Excerpt provided
-- -- --
Mortality is not a subjective concern for me. Inevitable that one day I will kick the bucket, though naturally I’m unsure of when and where. Don’t matter “how” as I have adapted, about two decades ago, a fatalistic approach towards Life. When I was young, I had a morbid fascination of death, I had thought it would be fitting for someone like me to die in some war-torn country or at least during my tour of duty in a famine-stricken hellhole. Nowadays, being a single parent to a teenager, I am cautious of my safety. Yet it does not stop me from thinking about it and whatever madness that snowballs in my overactive mind.

Zashnain

Parting with life, the last breath, probably the sudden amazement to the (un)expected darkness. Imagination to an odd feeling of captivation. I do not fear dead, though I think I may have regrets during the last moments before being lifeless. Unfinished roles to the two people that I love.
-- -- --
Data taken from a collection
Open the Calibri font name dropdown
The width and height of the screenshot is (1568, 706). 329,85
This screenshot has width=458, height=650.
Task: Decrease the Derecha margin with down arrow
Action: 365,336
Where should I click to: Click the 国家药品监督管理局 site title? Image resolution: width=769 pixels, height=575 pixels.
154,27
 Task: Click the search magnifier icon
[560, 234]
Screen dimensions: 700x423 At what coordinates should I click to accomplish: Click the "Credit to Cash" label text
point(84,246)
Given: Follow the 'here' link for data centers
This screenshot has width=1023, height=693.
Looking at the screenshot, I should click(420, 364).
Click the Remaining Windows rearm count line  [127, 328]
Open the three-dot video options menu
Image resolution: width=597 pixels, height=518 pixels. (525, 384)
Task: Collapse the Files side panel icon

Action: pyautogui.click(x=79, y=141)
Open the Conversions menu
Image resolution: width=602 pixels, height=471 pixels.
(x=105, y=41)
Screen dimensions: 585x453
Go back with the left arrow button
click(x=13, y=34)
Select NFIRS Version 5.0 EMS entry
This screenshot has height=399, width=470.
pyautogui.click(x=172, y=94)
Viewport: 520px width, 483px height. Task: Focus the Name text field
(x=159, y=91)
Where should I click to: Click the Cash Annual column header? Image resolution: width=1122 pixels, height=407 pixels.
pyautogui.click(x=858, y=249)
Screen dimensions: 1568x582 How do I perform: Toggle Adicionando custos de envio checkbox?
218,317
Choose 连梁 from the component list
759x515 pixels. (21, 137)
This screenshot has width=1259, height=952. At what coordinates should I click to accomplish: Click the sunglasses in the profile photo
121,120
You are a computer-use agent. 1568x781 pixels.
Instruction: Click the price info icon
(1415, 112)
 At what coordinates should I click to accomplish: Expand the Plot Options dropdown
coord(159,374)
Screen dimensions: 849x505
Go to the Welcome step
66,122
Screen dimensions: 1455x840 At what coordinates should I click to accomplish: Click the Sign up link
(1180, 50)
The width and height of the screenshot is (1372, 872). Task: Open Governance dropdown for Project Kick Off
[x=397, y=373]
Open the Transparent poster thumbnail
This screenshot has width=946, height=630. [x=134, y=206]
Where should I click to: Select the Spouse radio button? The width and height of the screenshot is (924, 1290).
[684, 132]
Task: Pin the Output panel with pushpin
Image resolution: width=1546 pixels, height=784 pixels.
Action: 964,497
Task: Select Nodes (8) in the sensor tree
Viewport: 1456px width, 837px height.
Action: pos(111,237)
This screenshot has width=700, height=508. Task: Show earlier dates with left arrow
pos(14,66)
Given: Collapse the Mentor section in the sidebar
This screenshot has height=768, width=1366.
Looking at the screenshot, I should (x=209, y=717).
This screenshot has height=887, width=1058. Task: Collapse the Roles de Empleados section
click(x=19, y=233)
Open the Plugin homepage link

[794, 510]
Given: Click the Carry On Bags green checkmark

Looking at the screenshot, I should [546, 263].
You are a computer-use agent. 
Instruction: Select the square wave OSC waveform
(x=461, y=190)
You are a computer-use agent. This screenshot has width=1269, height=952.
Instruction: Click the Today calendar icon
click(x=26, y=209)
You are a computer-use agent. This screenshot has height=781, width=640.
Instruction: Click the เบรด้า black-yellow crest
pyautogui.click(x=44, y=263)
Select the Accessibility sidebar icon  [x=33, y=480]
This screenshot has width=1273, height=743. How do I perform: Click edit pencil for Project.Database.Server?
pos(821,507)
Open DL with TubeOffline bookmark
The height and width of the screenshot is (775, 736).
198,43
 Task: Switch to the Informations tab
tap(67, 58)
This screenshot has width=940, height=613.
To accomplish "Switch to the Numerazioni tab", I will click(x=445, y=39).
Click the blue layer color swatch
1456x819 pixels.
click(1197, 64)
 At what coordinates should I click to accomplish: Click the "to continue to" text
-- -- --
Problem set
**1.** Translate this sentence from the essay on mortality into French: "Nowadays, being a single parent to a teenager, I am cautious of my safety."
**2.** Continue the essay on mortality from its last sentence.

Per-task outputs
**1.** Aujourd'hui, en tant que parent isolé d'un adolescent, je fais attention à ma sécurité.

**2.**
Anyhow, when I think about my mortality, I think of the past: the challenges, the misery, the joy, the love, and the periods of erratic rampage. Such awareness sometimes causes a minor anxiety-attack, but then again, that is to be expected. My past, like many others, is not a bed roses.

I plan to give myself another 4 days of contemplation, followed by a short celebration of life, then back to the reality. Life is too short, but what the heck, I plan to put it to good use.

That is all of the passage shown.